The biosynthesis of cyanophycin granule polypeptides is catalyzed by cyanophycin synthetase, CphA. In this study, the role of the C-terminal region of CphA from Nostoc ellipsosporum NE1, CphA NE1, was analyzed using a tailor-made C-terminus truncated library. The expression level of truncated CphA NE1 in E. coli depended on the stop codons that were used. The expression vector that had the amber stop codon TAG produced more than twice amount of CphA NE1 as a vector that contained the ochre codon TAA. CphA NE1ΔC45, which was truncated up to 45 amino acids at its C-terminus, retained full enzymatic activity and produced polymers.
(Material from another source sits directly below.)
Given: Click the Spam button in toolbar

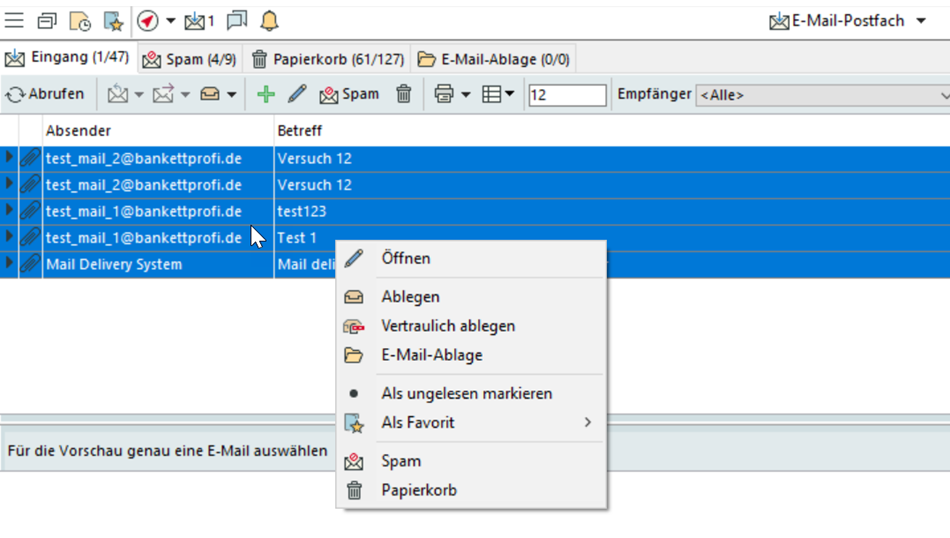Looking at the screenshot, I should [349, 94].

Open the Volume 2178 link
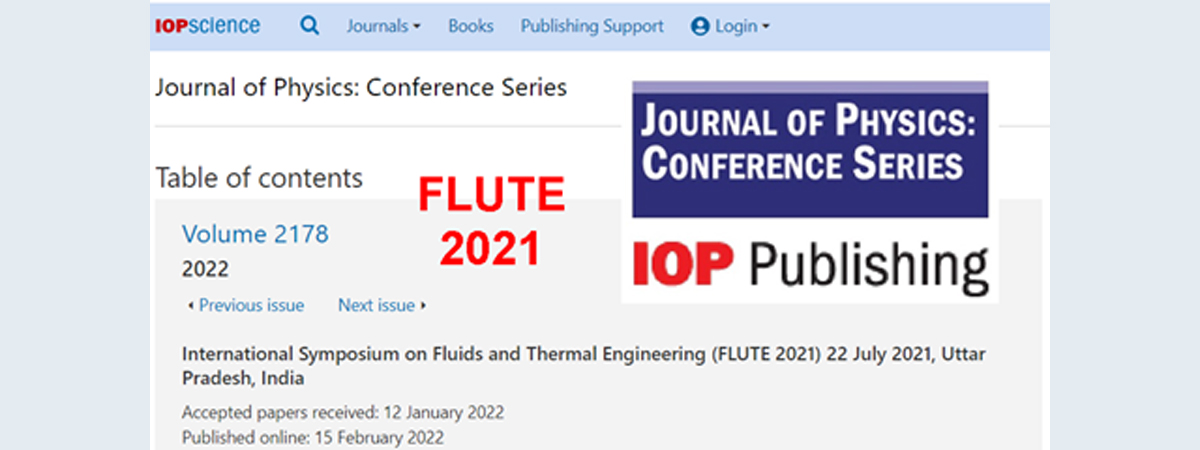[255, 235]
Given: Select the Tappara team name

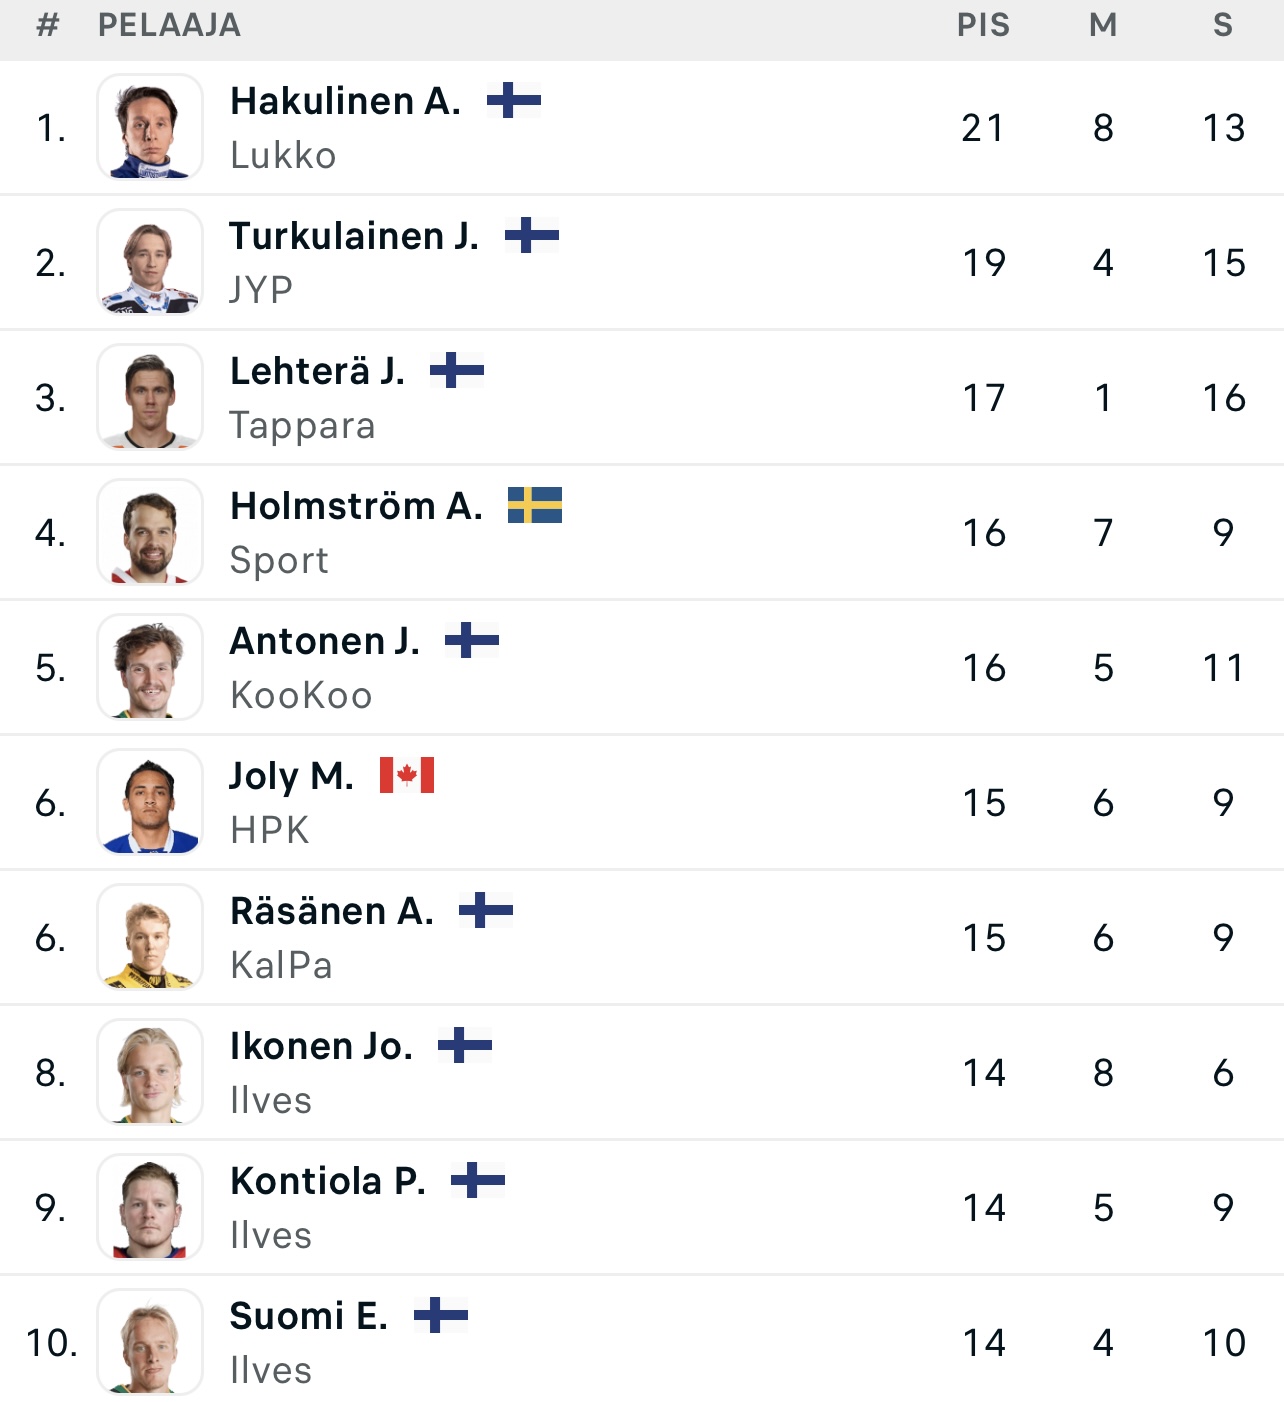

However, the removal of one additional amino acid, Glu 856, resulted in complete inactivation of CphA NE1ΔC46. Replacement of Glu 856 by valine or alanine confirmed the importance of this residue for the activity of CphA NE1, as it resulted in the complete inactivation of the enzyme. In addition, thermostability analysis revealed a dramatic decrease in the thermostability of CphA NE1 after removal of the region from Leu 867 to Leu 870. The gel filtration analysis showed that CphA NE1Δ46C still formed a dimer form even its enzyme activity was lost completely. These results suggest that Glu 856 is critical for CphA NE1 catalytic activity and that the predicted α-helical region that ranges from Val 858 to Leu 870 is important for the thermostability of the enzyme.